Ça doit dater aussi de Marseille. Je mettrais peut-être en avant Sakountala qu’on avait monté avec Marie-Claude Pietragalla dans une salle particulière, qui s’appelle Le Dôme, une sorte de grand Zénith avec presque 5000 personnes. Et c’est vrai que de voir comme ça, autant de personnes debout, ovationner une première, c’était quelque chose d’incroyable. Il y avait 45 artistes sur scène. C’était une production assez ambitieuse, très ambitieuse même. Donc c’était une première ovation en tant qu’artiste sur scène et aussi en tant qu’assistant-chorégraphe ; donc c’était une double première.
Premier fou rire ?
La scène est pour moi un endroit très solennel, donc j’aurais l’impression de manquer de respect au public. Et comme j’ai toujours cette idée de donner le maximum pour le public, un fou rire est quelque chose qui ne m’est jamais arrivé.
Première mise à nu ?
Alors, la mise à nu réelle et concrète, c’était dans Sade, le théâtre des fous, un spectacle commandé par Pierre Cardin dont la première s’est déroulée au Château de Lacoste, le château du Marquis de Sade. Un endroit incroyable. Lors de cette première, il y a un moment où le personnage interprète plusieurs personnes, puisque Sade avait l’habitude de faire des spectacles avec des fous de l’hôpital psychiatrique de Charenton – il faisait des mises en scène avec ses congénères parce que lui-même était déclaré comme fou. Et j’ai fini nu dans la position du Christ, scotché sur une cage en fer !

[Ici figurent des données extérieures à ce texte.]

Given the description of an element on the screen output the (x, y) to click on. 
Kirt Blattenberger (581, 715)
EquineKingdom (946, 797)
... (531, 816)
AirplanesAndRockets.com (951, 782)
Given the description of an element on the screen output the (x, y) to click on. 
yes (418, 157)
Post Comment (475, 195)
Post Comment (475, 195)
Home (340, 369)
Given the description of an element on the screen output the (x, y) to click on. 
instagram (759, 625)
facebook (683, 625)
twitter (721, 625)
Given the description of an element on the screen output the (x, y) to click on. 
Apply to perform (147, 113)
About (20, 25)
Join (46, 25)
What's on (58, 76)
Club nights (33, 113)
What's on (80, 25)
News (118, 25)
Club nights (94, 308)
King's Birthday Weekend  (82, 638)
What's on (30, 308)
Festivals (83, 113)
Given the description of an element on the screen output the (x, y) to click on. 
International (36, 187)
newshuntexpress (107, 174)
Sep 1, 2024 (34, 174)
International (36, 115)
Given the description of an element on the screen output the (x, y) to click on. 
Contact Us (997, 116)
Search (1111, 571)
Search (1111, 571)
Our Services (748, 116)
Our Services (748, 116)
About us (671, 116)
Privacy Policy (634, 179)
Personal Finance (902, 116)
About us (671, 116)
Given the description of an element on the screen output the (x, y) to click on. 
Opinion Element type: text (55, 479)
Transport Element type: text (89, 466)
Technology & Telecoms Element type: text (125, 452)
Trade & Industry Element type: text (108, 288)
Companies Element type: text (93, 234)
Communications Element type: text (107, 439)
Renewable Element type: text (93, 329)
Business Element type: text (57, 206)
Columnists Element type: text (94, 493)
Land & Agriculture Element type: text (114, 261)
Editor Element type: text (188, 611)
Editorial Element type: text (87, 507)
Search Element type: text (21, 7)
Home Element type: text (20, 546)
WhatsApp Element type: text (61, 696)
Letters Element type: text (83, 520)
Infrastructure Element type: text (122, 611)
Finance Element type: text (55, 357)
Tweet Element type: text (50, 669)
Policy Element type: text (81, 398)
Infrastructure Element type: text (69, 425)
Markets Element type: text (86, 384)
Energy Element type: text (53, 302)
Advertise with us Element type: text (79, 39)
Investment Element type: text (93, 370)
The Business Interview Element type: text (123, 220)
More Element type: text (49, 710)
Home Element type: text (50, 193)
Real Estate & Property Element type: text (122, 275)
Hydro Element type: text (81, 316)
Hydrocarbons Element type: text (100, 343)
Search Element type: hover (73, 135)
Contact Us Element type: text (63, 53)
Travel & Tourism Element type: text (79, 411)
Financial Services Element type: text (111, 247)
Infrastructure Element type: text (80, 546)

Première fois sur scène avec une idole ?
J’aurais adoré danser avec Patrick Dupond. Malheureusement, cela ne s’est jamais produit.
Première interview ?
Je n’en ai aucune idée. Ça devait certainement être à Marseille, ou même peut-être avant, au Mans. Comme il n’y avait pas beaucoup de garçons qui dansaient, je pense qu’il devait y avoir de la presse locale, curieuse de savoir ce qui m’était passé par la tête de pas avoir choisi le foot !
Premier coup de cœur ?
J’avais douze ans, toujours au Mans, là où il ne se passait pas grand-chose culturellement. C’est une ville de qualité, très sportive, mais la culture était un peu en retard, surtout à mon époque. Au théâtre municipal, Laurent Terzieff est venu jouer, j’avais douze ans et j’ai été fasciné par ce monsieur qui était un génie et qui avait d’ailleurs une très bonne culture de la danse et une élégance sur scène. Il jouait dans un spectacle avec des textes qui n’étaient pas de mon âge, mais il avait cette capacité de nous rendre attentifs. Il avait cette aura face à de jeunes apprentis. Il ressemblait à une sorte de Gandalf dans Le Seigneur des Anneaux, une sorte de magicien. Je ne savais vraiment pas ce qu’il racontait, mais on savait que c’était important. Ça m’a poussé à me dire que c’était un métier formidable parce que, pendant une heure, on n’avait pas vu le temps passer et on avait vécu une expérience incroyable. Je me suis dit : voilà, c’est ça l’art.